Daten zum Auffinden sichtbarer Ziele
********************

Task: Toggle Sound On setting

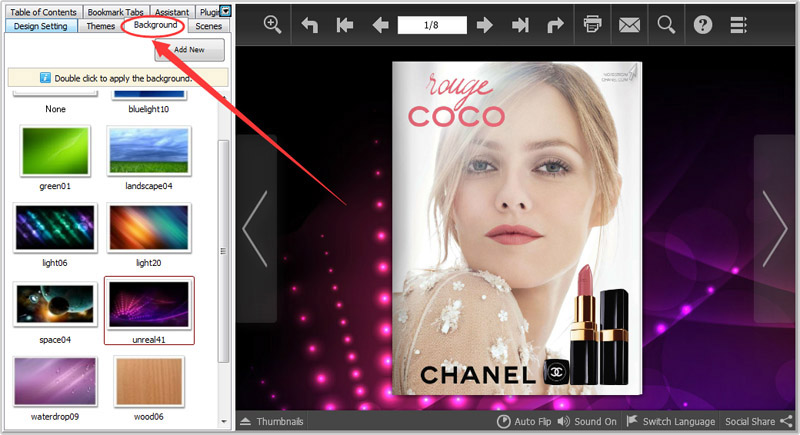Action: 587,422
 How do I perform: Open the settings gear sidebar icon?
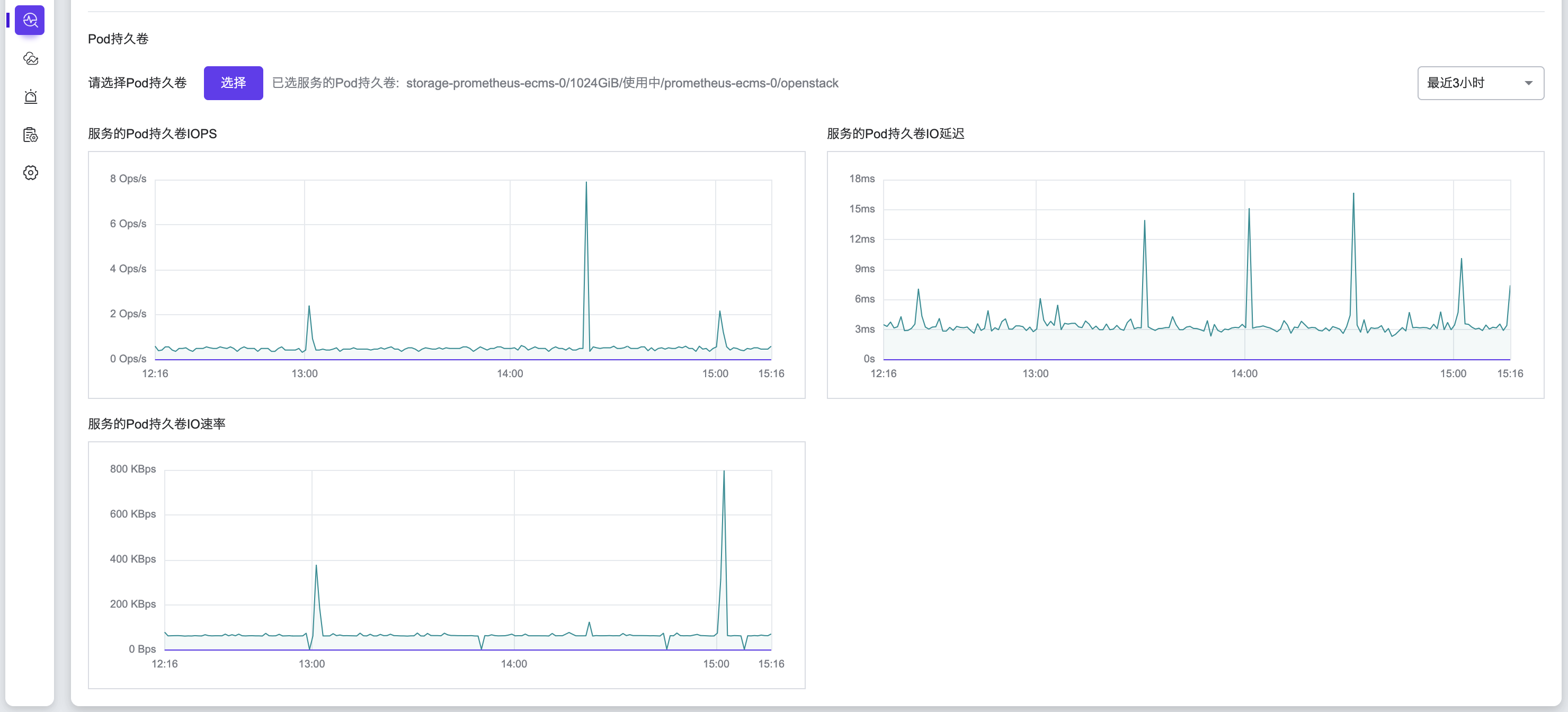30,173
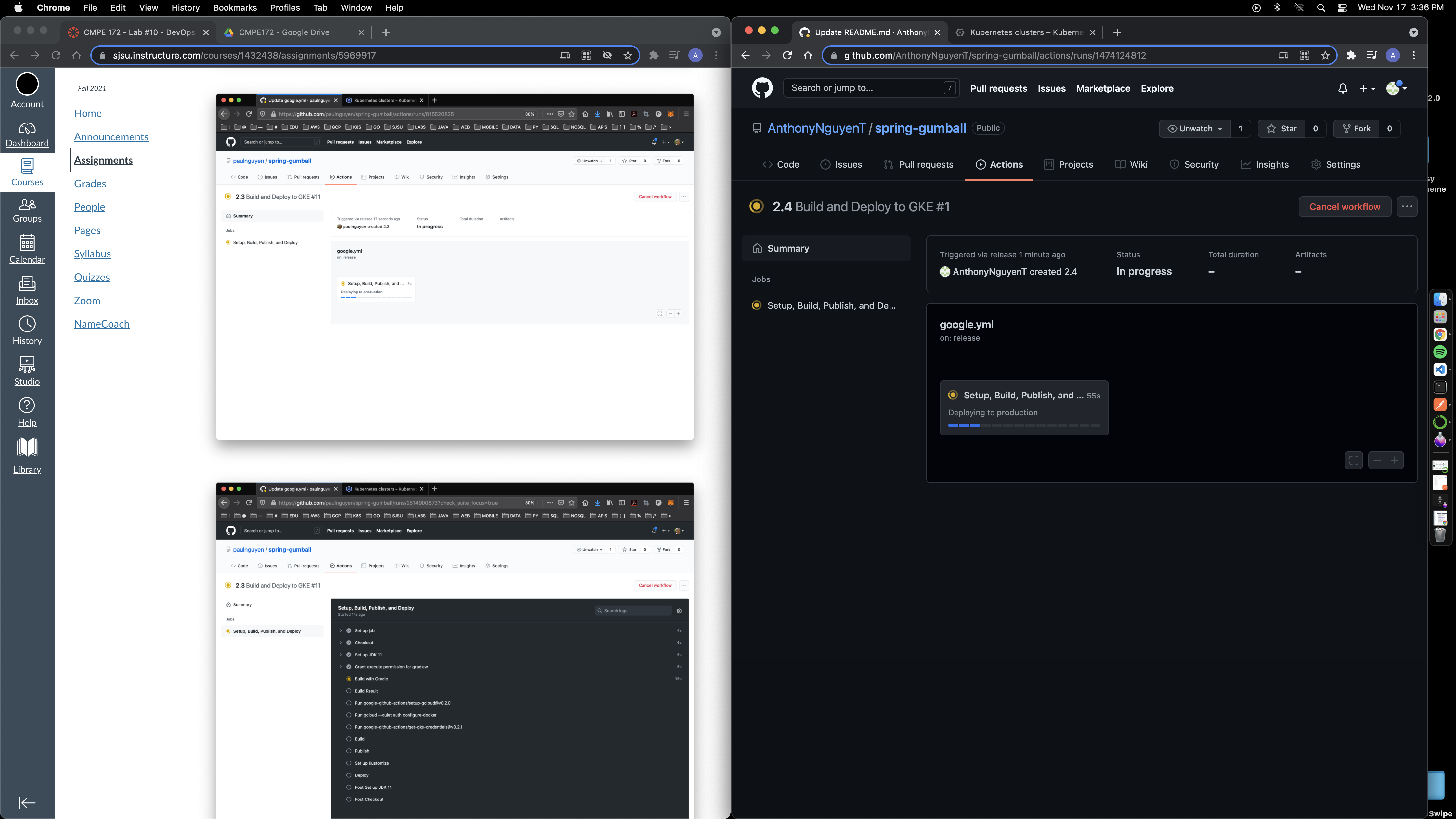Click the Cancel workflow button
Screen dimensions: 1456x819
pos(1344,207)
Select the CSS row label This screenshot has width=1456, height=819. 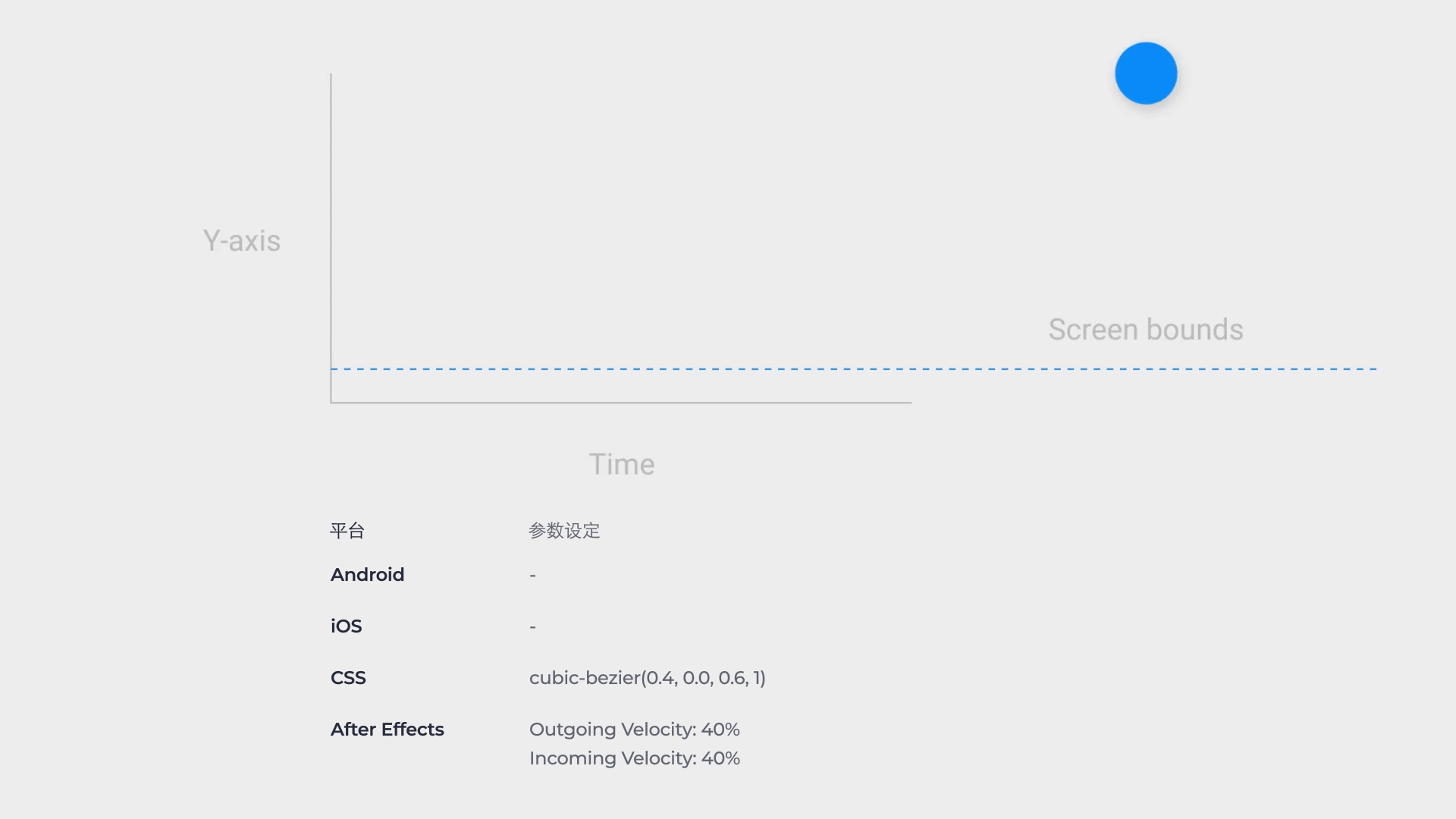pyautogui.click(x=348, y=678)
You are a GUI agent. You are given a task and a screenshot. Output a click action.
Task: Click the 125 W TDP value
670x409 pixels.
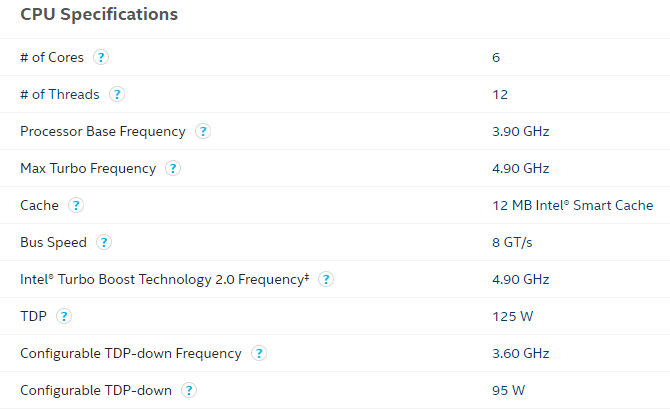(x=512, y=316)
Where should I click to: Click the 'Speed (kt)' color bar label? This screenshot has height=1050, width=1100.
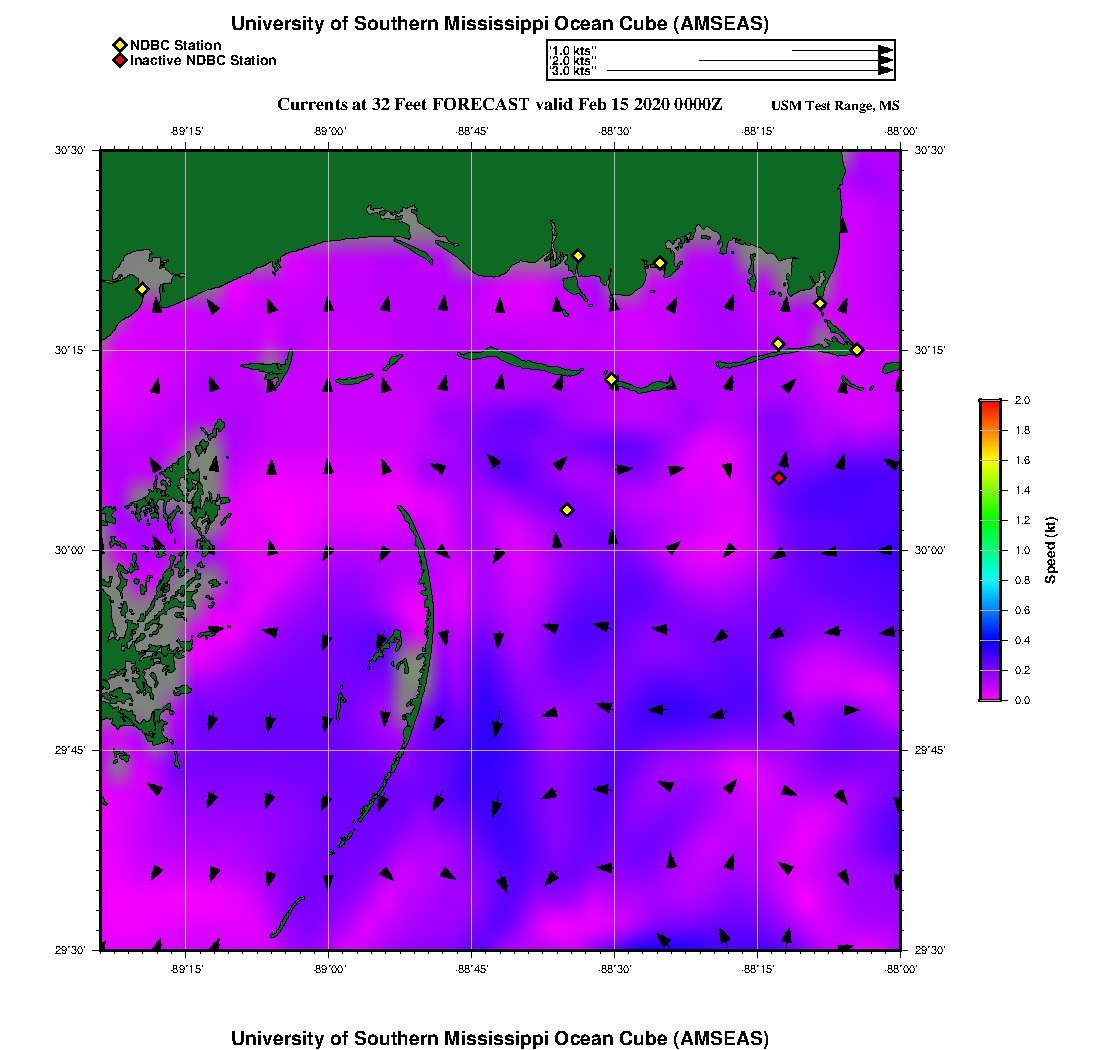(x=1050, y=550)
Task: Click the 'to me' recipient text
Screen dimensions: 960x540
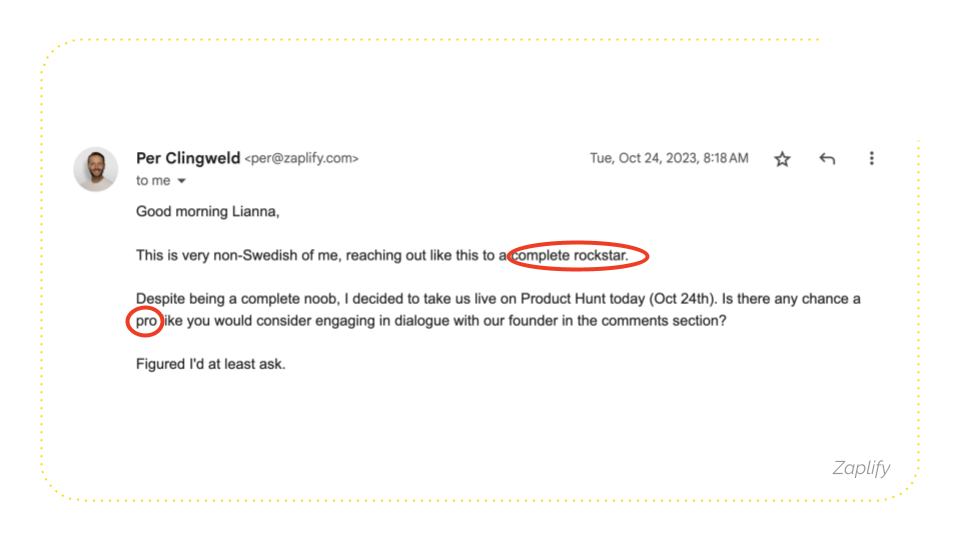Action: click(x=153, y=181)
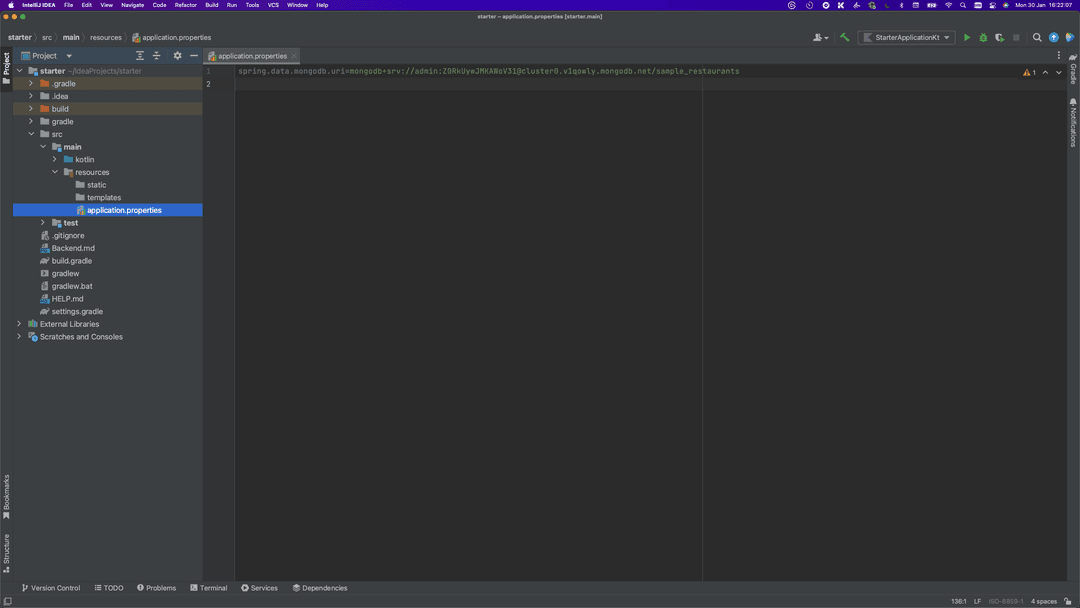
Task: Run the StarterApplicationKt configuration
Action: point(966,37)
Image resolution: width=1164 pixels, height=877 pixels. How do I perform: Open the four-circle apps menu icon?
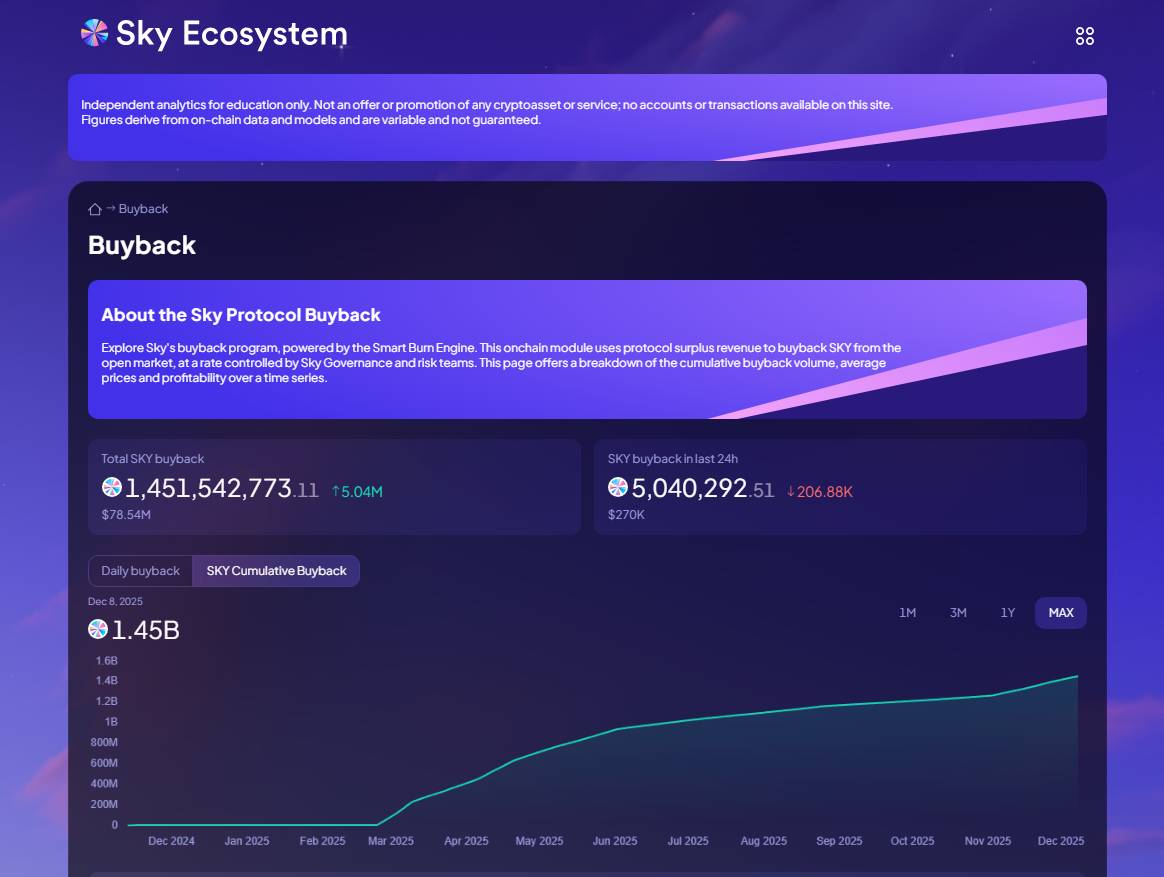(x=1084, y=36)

********************

AUFGABE: Schreib alles von der Zeile mit „Where should I“ bis zum Ende der Liste noch einmal ab und tausch dabei „Screen dimensions“ gegen „Screen size“ aus, ohne sonst etwas zu ändern. Die Bilder lässt du dabei weg.

ERLEDIGTE AUFGABE:
Where should I click to: Click the 'Speed (kt)' color bar label? This screenshot has height=1050, width=1100.
(x=1050, y=550)
Task: Click the 'to me' recipient text
Screen size: 960x540
Action: click(x=153, y=181)
Task: Run the StarterApplicationKt configuration
Action: point(966,37)
Image resolution: width=1164 pixels, height=877 pixels. How do I perform: Open the four-circle apps menu icon?
(x=1084, y=36)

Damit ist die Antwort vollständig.